A static-group comparison design was used as a way to generate exploratory and descriptive information on these topics. Mail surveys were sent to individuals in eleven counties: four counties that represent the "intervention group", having already established the Family Care programme, and seven counties that represent the "comparison group", having not yet established the Family Care programme. Within each of the eleven counties, mail surveys were sent to two groups of respondents. The first group consisted of care managers, individuals who work for disability service agencies (including CMOs) and who implement the service plans of the consumers with disabilities in their counties. The second group consisted of local employers. These two groups were included in the research because of the unique role that each plays in the employment acquisition and retention process.
Participants in these two groups were recruited using targeted convenience sampling methods. The names and addresses of care managers were either (1) found on county or managed care organization websites, or (2) found by establishing contact with administrative personnel within the county or managed care organization to garner a list of their care manager employees. All care managers from these lists were included except one county whose administrator limited the list to consenting employees.

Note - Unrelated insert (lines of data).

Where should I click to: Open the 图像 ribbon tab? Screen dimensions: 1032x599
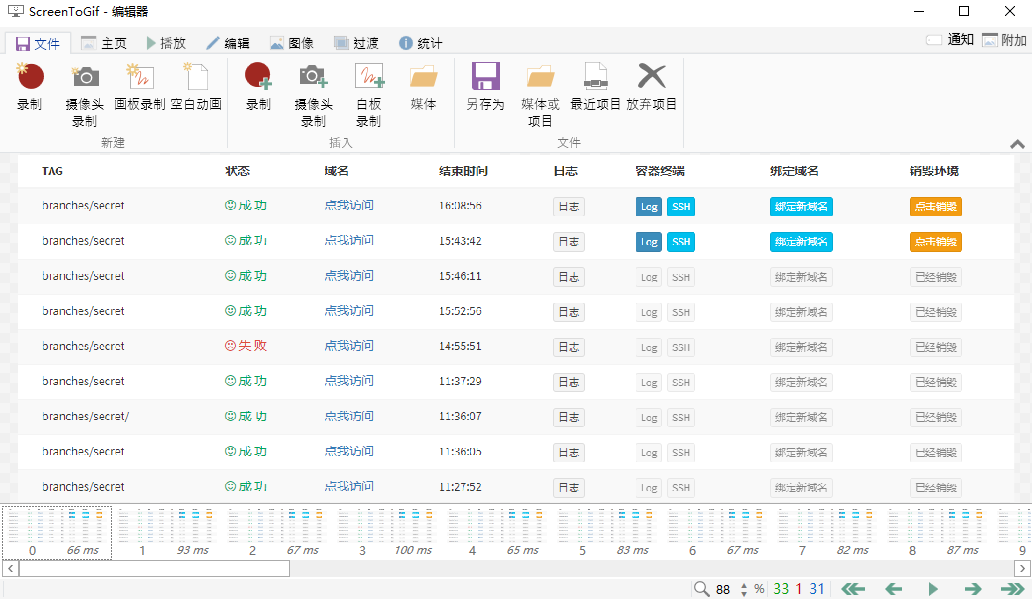point(292,43)
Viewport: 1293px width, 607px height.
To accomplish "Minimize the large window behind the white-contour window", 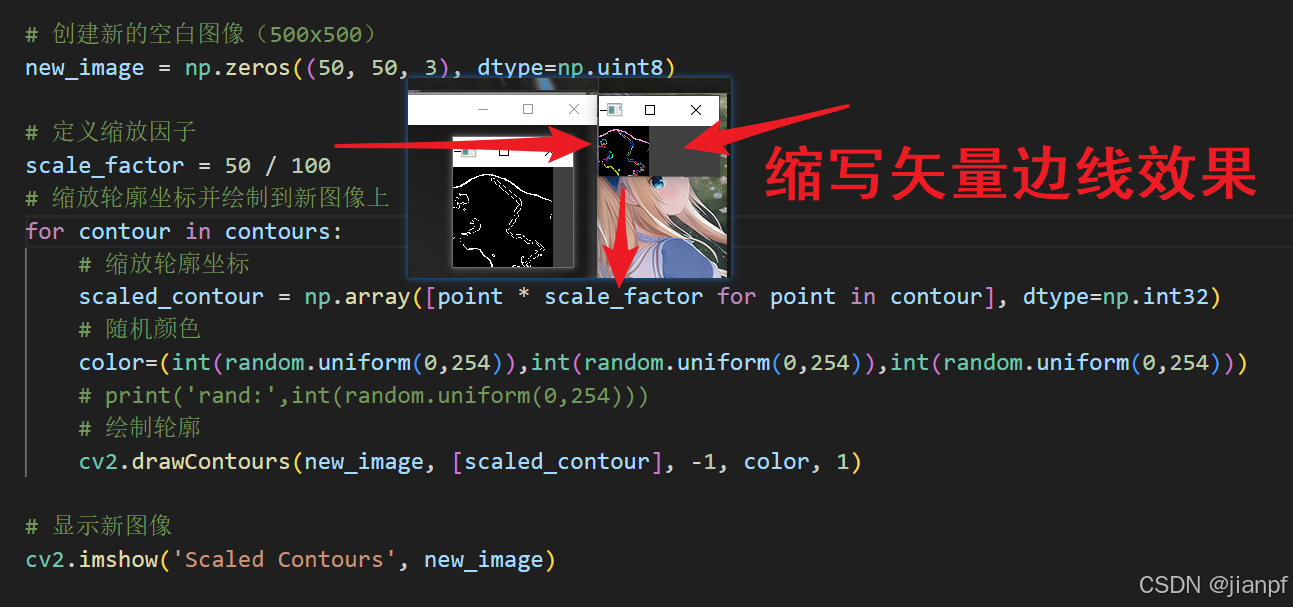I will [483, 109].
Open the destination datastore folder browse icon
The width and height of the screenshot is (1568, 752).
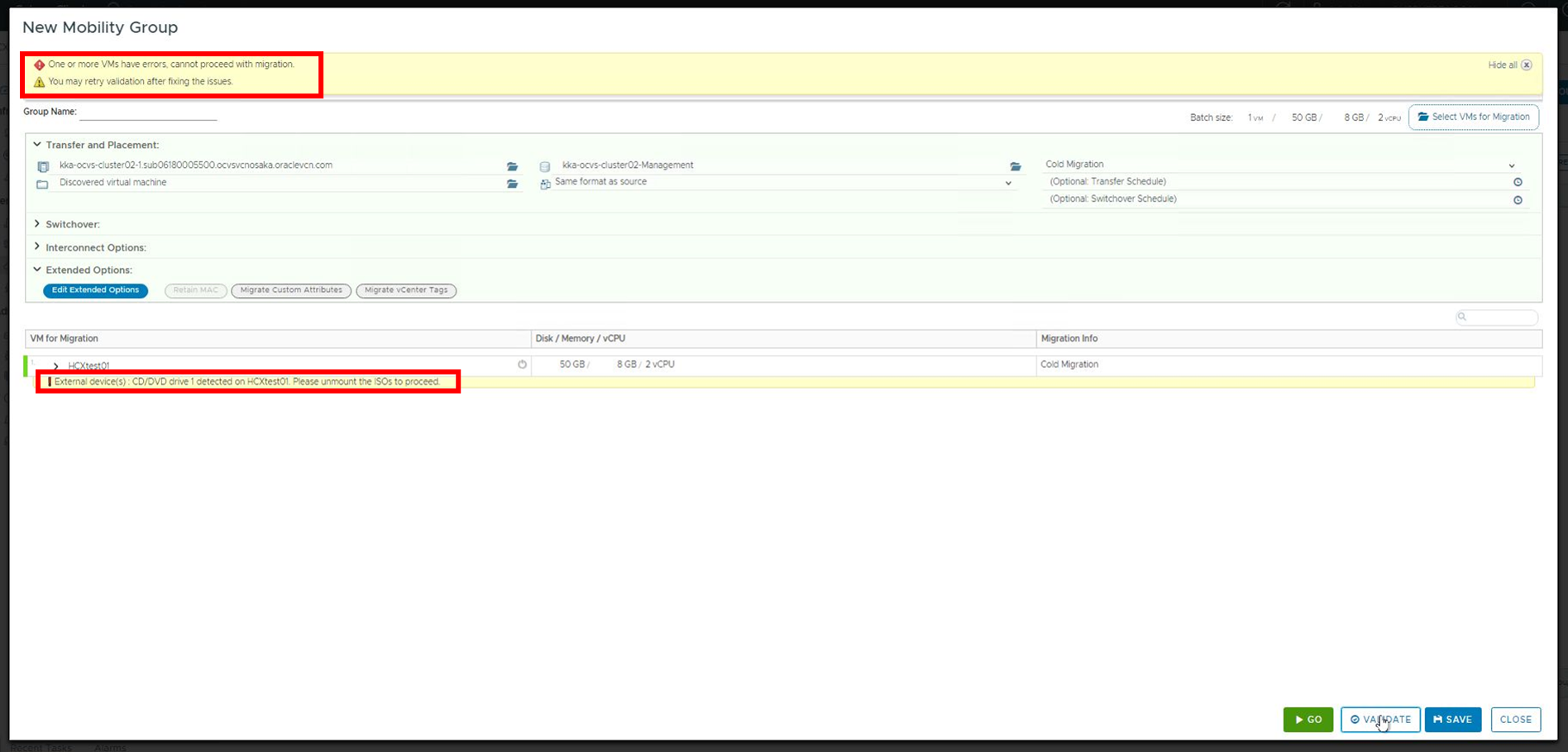pos(1015,166)
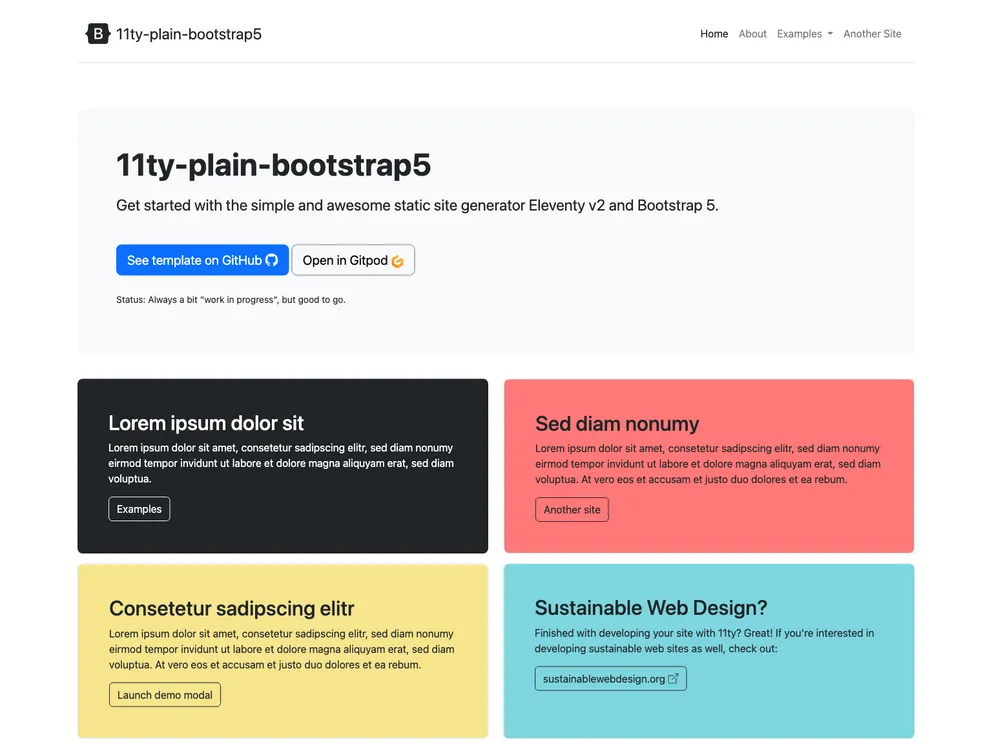992x744 pixels.
Task: Click the orange Gitpod icon inside its button
Action: click(398, 260)
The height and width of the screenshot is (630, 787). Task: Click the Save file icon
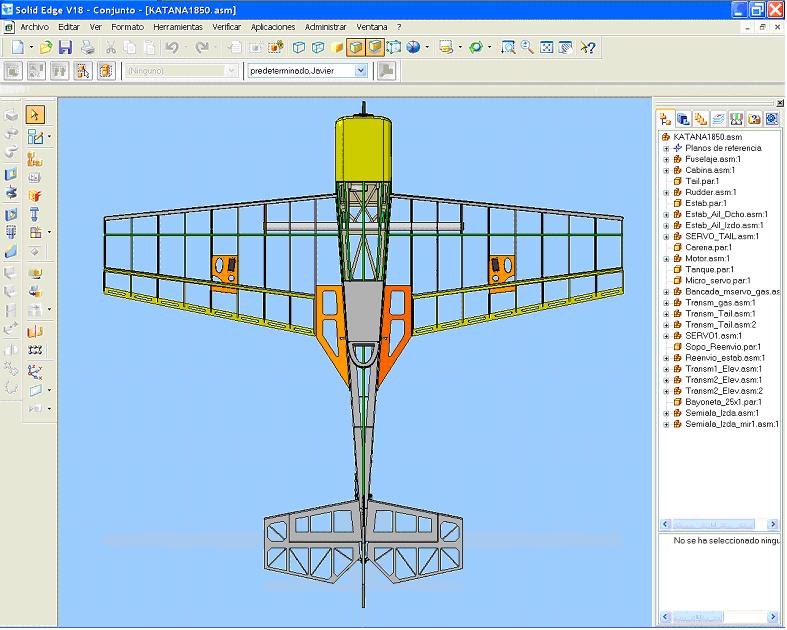[65, 47]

Contact information for local employers in each of the counties was found on the "WORKnet Wisconsin" website (http://worknet.wisconsin.gov/worknet/). This website gives a county-by-county snapshot of the 25 largest local employers and contact information for these employers. Included employers were selected by starting with the largest employers, going down the list, and choosing each employer that was considered to have (1) the potential to hire people with disabilities, and (2) the potential for a manager/human resource administrator who could fill out the survey. For each county, no more than 2 school districts, 2 universities, or 2 city administrations were included in the sample.
These approaches led to the inclusion of 127 care managers (56 in Family Care counties and 71 in traditional service counties) and 165 employers (60 in Family Care counties and 105 in traditional service counties) in the sample. Those who responded to the survey included 101 care managers and employers for a response rate of 34.6%. One survey was excluded from the data because the individual completed less than half of the questions, and four surveys were returned by the postal service because of a faulty address.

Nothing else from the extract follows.